While societies can advance for a short while by making incremental adjustments to the status quo, long-term development requires entrepreneurship and innovation. When too large a portion of potential innovators and entrepreneurs choose either to seek rents within the context of the status quo or to leave the society altogether, development slows or comes to a halt. Creating a space for entrepreneurship and innovation in Pakistan would therefore require encouraging the subset of potential entrepreneurs and innovators who choose neither to conform nor to depart but to stay and build something new.

Furthermore, much more can be done in Pakistan to increase the pool of innovators and entrepreneurs in order to enable them to create the jobs of the future. Core to the model innovation is the observation that it spreads from person to person. It is a frame of mind we pick up from people around us. Instead of trying to get people excited about innovation, who might be unaware of its very existence, most innovation policy in Pakistan helps those who are already innovating. This approach leads to many lost potential innovators.

Anton Howes argues, “Everything else we worry about when promoting innovation, from funding to intellectual property rights, or from training to social acceptance, is in a sense downstream of it. This is not to say that such policies are unimportant, but that they only affect invention quite far downstream.” To truly increase innovation, Pakistan needs policies focused on what goes on upstream, before much of the supply of new inventors and innovators is inevitably siphoned off into distractions, dead ends, and failure. Increase the strength of the flow upstream, and everything downstream flows the faster too.

For instance, Dr Carl Benedict Frey at Oxford University says, “We know that children who are exposed to innovation early in life are much more likely to become inventors themselves. Thus, leveraging the educational system to expose more children to innovation in the formative school years seems like low-hanging fruit.” This approach has yielded positive results in many countries. Like in Estonia, the ‘I am an entrepreneur’ programme aims to promote entrepreneurship education in schools across the country.

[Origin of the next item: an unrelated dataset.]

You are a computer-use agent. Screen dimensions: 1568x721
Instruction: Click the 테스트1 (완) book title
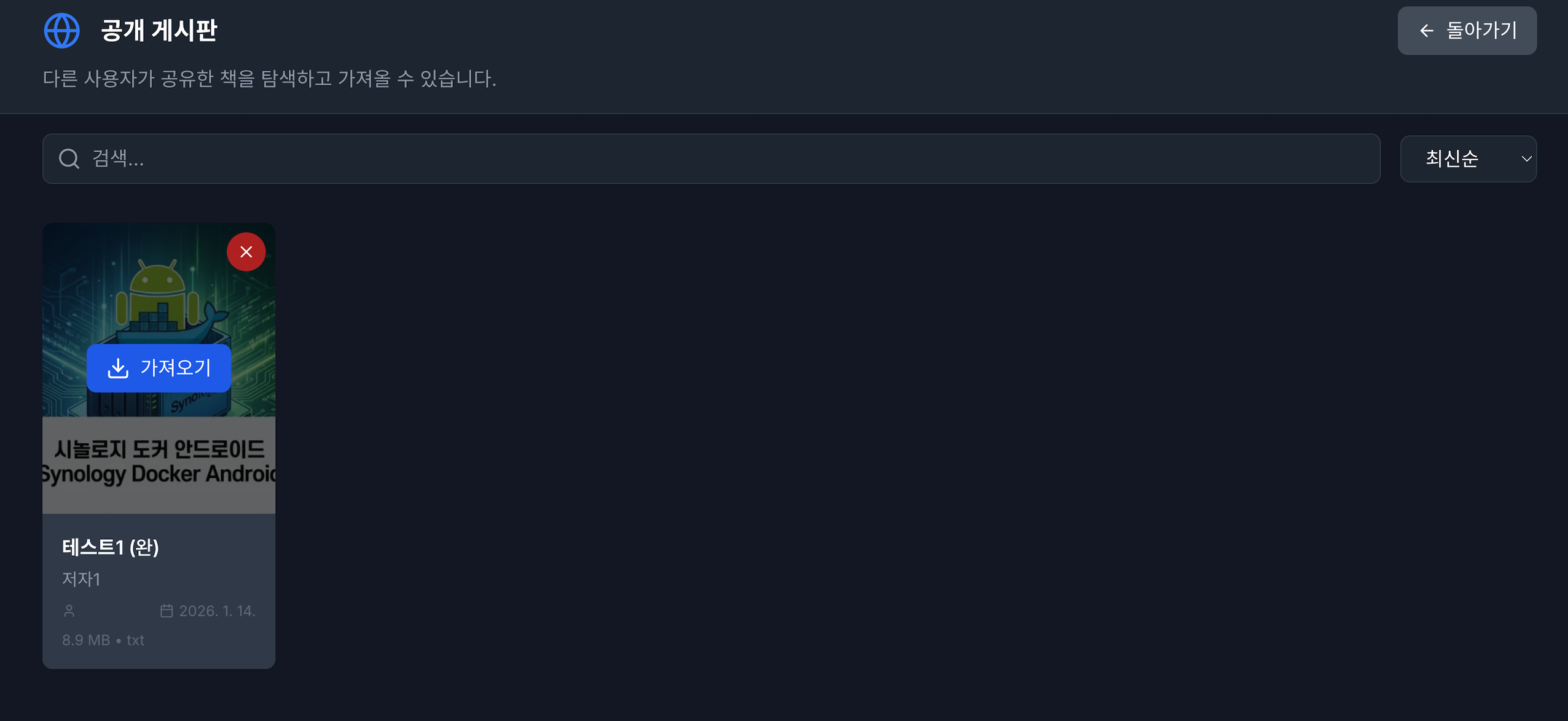pos(111,547)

Upstream policies such as the one in Estonia are difficult to formulate due to the problem of measurement in potential outcomes. However, this should not make such policies any less important as increasing the supply of individuals who desire to become inventors and innovators is possibly one of the most significant policies that any government can implement. As the 2006 Nobel laureate in Economics, Edmund Phelps, once remarked, “It is neither scientific discovery nor engineering expertise nor entrepreneurial talent that produces periods of extraordinary economic expansion but, rather, the willingness of people at every level of society to embrace innovation.”

It takes a creative entrepreneur to solve the problems in developing and marketing an innovation; it takes managers who solves the problem of evaluating the innovation’s likely gains, if any; it takes consumers to solve the problem of evaluating the gains, if any, of bringing an innovation home; and it takes financiers who can do better than choosing randomly in deciding which entrepreneurs to back. In sum, it takes a whole village for an innovation to be developed, launched and adopted.

 

Published in The Express Tribune, November 1st, 2021.